Coke retired to Stoke House in Stoke Poges, Buckinghamshire, just west of London, where he completed his life work. This place was a splendid manor with diamonded windows, formal Italian gardens and a thousand acres of woodland. Coke prepared commentaries on Thomas Littleton’s Treatise on Tenures, one of the most important English law books.
While his health declined in 1634, the Privy Council issued a warrant to search his house, and police seized manuscripts for his Institutes as well as two unpublished volumes of Reports. Coke died at Stoke House on Wednesday, September 3, 1634, around 11 P.M. A month later, he was buried in the church graveyard at Tittleshall, about six miles southwest of Fakenham, Norfolk, next to his first wife.
Charles disregarded the Petition of Right and refused to call another Parliament for 11 years. But Coke’s principles inspired John Lilburne and other English freedom fighters. When Parliament met in 1640, it arranged for publication of the Institutes because they “contain many monuments of the subject’s liberties.” The Second Part of the Institutes appeared in 1642, a commentary on Magna Carta and almost 40 other charters and statutes. The Third Part of the Institutes (1644) discussed many more laws. The Fourth Part (1644) covered Parliament.
By the time of the Glorious Revolution (1688), long-standing English grievances had been resolved. The monarchy had a Protestant succession. There was a considerable degree of religious toleration. People were protected from arbitrary search and seizure. They couldn’t be held in prison unless formal charges were filed, alleging violation of a law. Above all, the power of the monarch was limited by Parliament which had achieved supremacy. Ironically, this meant judges couldn’t overturn an act of Parliament. Judges could only rule that the government exceeded the powers granted by a statute.

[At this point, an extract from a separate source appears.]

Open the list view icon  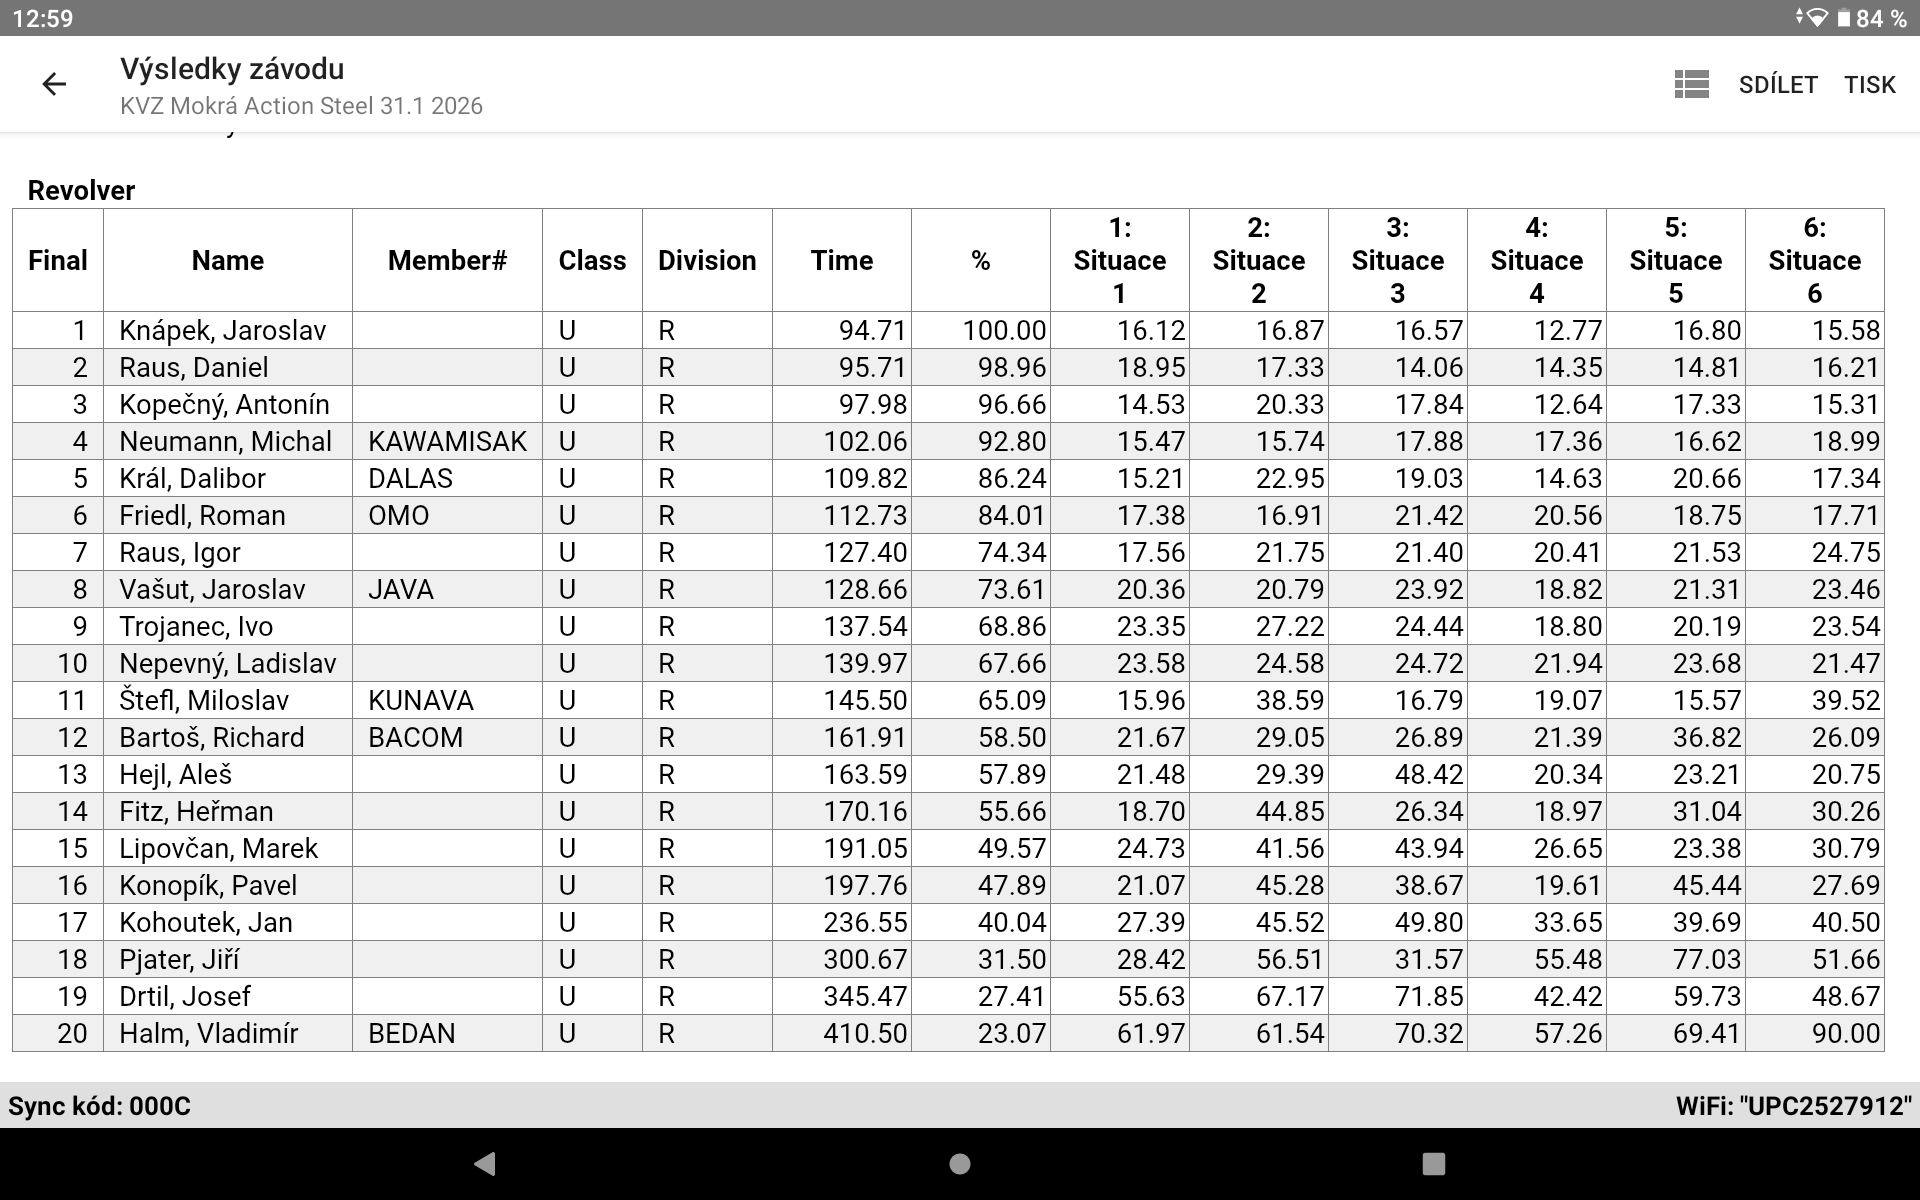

In America, Rhode Island’s founder Roger Williams wrote, “his example, instruction, and encouragement have spurred me on to a more than ordinary, industrious, and patient course in my whole course hitherto.” Thomas Jefferson remarked that “Coke Lyttleton was the universal elementary book of law students and a sounder Whig never wrote nor of profounder learning in the orthodox doctrines of British liberties.” Patrick Henry, John Adams, John Quincy Adams, John Jay, Daniel Webster and many other influential Americans read Coke. Historian Bernard Schwartz observed that “The influence of Coke may be seen at all of the key stages in the development of the conflict between the Colonies and the mother country.”
Although judicial review had disappeared from England, it took hold in America. “The institution that best embodies this idea,” wrote Schwartz, “is the United States Supreme Court.” New judges naturally tended to reflect the views of the politicians who appointed them, but those politicians didn’t have the power to fire judges they disagreed with.
While judges have made plenty of bad decisions, at least they have the power to strike down unconstitutional statutes, and sometimes they do. This is a big advance from the era when judges were everywhere intimidated into doing what a ruler wanted. Eloquent testimony to the vision, courage and devotion of Edward Coke.